When life burns low as the fire in the grate
And all the evening’s books are read,
I sit alone, save for the dead
And the lovers I have grown to hate.
But all at once the narrow gloom
Of hatred and despair expands
In tenderness: thought stretches hands
To welcome to the midnight room
Another presence:—a memory
Of how last year in the sunlit field,
Laughing, you suddenly revealed
Beauty in immortality.
For so it is; a gesture strips
Life bare of all its make-believe.
All unprepared we may receive
Our casual apocalypse.
Sheer beauty, then you seemed to stir
Unbodied soul; soul sleeps to-night,
And love comes, dimming spirit’s sight,
When body plays interpreter.
COMPLAINT.
I have tried to remember the familiar places,—
The pillared gloom of the beechwoods, the towns
by the sea,—
I have tried to people the past with dear known faces,
But you were haunting me.
Like a remorse, insistent, pitiless,
You have filled my spirit, you were ever at hand;
You have mocked my gods with your new loveliness:
Broken the old shrines stand.
RETURN TO AN OLD HOME.
In this wood—how the hazels have grown!—
I left a treasure all my own
Of childish kisses and laughter and pain;
Left, till I might come back again
To take from the familiar earth
My hoarded secret and count its worth.
And all the spider-work of the years,
All the time-spun gossamers,
Dewed with each succeeding spring;
And the piled up leaves the Autumns fling
To the sweet corruption of death on death….
At the sudden stir of my spirit’s breath
All scattered. New and fair and bright
As ever it was, before my sight
The treasure lay, and nothing missed.
So having handled all and kissed,
I put them back, adding one new
And precious memory of you.
FRAGMENT.
We’re German scholars poring over life,
As over a Greek manuscript that’s torn
And stained beyond repair. Our eyes of horn
Read one or two poor letters; and what strife,
What books on books begotten for their sake!

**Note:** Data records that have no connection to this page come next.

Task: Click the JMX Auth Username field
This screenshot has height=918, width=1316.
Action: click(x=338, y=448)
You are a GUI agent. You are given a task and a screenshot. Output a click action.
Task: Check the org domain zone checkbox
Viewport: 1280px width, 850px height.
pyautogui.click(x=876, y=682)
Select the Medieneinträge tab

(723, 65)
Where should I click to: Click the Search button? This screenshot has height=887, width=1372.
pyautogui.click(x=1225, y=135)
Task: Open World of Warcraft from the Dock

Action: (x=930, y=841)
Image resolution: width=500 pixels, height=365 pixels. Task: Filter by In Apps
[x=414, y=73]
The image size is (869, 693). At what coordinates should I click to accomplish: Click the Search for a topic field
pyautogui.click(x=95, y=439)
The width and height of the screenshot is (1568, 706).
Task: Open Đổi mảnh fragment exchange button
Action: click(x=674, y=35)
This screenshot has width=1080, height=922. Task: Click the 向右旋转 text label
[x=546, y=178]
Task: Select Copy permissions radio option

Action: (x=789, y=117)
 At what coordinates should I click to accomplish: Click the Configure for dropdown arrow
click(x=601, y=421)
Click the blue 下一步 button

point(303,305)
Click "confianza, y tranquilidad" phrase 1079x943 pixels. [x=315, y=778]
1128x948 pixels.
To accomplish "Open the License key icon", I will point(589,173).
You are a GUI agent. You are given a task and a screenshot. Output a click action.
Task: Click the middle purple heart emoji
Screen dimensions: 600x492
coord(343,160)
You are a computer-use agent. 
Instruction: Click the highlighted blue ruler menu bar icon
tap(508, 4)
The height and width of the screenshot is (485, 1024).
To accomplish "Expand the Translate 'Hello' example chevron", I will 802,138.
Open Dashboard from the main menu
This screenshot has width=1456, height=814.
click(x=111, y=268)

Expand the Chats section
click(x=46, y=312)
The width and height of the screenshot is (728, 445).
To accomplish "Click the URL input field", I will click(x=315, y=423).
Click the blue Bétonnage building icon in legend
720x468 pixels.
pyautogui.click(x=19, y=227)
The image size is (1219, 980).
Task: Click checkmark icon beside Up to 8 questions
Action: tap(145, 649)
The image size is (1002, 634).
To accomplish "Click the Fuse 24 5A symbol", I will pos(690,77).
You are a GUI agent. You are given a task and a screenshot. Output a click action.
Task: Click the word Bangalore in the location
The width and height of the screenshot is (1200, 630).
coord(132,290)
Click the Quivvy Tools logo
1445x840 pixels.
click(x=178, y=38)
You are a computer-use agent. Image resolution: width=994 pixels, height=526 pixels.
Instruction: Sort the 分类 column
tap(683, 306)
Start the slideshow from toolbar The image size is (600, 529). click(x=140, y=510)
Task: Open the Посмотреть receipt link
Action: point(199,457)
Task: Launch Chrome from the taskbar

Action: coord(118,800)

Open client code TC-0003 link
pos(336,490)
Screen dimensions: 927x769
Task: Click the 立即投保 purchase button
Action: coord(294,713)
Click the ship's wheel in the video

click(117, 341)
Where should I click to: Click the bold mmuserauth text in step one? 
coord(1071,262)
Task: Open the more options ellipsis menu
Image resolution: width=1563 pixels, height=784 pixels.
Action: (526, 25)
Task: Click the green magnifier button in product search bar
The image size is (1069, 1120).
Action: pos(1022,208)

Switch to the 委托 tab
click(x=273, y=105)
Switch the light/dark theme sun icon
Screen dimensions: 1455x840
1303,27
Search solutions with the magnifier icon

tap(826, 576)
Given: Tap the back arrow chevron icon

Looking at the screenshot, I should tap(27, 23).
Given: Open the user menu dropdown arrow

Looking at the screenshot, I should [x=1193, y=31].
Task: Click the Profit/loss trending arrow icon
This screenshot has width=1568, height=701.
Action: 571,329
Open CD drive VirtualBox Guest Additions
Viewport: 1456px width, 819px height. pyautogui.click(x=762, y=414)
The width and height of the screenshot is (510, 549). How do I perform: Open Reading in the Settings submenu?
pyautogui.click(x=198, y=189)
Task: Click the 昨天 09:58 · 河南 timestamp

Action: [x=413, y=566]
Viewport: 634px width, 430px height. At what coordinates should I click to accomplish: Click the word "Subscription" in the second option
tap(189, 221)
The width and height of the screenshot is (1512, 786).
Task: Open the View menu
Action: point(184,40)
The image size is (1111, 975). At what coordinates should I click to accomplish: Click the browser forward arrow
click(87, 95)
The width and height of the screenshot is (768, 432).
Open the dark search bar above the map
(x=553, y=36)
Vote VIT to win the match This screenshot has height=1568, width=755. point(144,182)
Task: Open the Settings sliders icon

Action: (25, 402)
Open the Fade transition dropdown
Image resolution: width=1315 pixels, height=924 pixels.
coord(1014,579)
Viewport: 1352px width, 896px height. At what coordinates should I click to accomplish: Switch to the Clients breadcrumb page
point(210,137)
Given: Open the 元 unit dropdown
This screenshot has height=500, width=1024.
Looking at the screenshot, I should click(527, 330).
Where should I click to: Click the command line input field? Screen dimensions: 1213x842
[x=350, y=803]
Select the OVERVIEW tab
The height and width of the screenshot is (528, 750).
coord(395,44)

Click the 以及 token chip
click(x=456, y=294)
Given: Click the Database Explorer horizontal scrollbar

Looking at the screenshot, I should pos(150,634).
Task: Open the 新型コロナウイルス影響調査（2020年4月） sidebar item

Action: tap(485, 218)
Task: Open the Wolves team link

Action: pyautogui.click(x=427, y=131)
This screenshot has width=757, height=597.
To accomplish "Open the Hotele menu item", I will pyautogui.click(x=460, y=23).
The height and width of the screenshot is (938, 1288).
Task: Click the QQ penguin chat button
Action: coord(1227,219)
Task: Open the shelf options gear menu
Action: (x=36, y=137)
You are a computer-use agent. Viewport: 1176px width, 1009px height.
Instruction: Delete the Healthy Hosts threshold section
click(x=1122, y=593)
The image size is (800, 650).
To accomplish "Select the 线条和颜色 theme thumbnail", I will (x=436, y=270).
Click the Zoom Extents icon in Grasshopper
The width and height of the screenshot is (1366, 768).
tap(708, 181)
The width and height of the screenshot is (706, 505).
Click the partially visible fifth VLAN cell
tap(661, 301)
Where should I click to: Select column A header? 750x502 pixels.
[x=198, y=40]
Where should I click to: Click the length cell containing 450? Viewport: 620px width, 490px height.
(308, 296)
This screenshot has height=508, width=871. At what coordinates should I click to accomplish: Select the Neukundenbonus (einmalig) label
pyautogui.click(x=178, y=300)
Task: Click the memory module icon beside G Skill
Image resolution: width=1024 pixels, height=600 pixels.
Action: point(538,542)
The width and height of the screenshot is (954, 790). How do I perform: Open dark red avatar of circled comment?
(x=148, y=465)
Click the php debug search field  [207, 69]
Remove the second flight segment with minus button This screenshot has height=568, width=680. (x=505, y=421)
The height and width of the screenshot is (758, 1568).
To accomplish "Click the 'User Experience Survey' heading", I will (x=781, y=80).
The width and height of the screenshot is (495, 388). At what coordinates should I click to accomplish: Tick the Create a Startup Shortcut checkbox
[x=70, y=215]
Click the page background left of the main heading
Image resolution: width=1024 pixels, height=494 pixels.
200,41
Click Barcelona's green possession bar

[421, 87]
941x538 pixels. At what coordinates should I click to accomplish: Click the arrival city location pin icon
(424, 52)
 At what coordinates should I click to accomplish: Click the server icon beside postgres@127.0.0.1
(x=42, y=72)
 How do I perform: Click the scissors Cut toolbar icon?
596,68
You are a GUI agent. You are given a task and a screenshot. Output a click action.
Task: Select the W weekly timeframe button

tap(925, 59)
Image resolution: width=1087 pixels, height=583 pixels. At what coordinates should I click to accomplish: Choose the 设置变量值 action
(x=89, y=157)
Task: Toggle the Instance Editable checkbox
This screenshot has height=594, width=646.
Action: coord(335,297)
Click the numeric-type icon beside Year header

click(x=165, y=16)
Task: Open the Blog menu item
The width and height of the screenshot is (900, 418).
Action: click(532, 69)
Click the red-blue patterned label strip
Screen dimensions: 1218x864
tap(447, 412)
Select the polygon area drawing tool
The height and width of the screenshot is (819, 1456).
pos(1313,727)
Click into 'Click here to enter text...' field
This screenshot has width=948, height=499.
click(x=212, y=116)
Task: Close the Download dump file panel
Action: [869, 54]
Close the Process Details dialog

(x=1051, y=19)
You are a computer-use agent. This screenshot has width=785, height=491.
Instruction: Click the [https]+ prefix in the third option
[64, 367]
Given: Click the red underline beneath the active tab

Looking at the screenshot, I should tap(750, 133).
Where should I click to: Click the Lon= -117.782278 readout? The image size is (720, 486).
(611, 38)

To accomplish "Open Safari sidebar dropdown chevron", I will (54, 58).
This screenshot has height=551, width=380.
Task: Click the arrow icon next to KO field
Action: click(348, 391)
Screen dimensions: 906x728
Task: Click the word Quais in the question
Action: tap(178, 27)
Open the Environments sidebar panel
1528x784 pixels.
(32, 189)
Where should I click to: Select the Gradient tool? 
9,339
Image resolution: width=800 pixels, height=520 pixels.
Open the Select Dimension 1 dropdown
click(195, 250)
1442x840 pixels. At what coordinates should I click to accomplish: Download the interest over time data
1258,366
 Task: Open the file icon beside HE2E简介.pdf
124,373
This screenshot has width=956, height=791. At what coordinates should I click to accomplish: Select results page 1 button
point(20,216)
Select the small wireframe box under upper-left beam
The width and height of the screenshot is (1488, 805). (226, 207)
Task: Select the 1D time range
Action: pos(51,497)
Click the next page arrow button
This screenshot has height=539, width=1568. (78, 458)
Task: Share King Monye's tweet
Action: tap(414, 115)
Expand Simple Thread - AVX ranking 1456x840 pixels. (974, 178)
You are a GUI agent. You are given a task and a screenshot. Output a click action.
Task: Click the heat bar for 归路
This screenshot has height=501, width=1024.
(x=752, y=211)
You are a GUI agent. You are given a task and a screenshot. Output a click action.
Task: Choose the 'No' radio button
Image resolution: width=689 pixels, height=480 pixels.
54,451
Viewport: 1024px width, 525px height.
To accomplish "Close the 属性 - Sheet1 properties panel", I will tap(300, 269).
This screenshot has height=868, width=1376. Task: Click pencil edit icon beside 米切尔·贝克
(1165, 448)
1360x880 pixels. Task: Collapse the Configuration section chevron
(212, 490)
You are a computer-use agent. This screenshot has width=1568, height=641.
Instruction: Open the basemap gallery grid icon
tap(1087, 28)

But we enjoy it; and meanwhile neglect
The line that’s left us perfect from the wrecked
Rich argosy, clear beyond doubts to make
Conjectures of. So in my universe
Of scribbled half-hid meanings you appear,
Sole perfect symbol of the highest sphere;
And life’s great matrix crystal, whose depths nurse
Soul’s infinite reflections, glows in you
With now uncertain radiance…
THE WALK.
I. THROUGH THE SUBURBS.
Provincial Sunday broods above the town:
The street’s asleep; through a dim window drifts
A small romance that hiccoughs up and down
An air all trills and runs and sudden lifts
To yearning sevenths poised … not Chopin quite,
But, oh, romantic; a tinsel world made bright
With rose and honeysuckle’s paper blooms,
And where the moon’s blue limelight and the glooms
Of last-act scenes of passion are discreet.
And when the tinkling stops and leaves the street
Blank in the sunlight of the afternoon
You feel a curtain dropped. Poor little tune!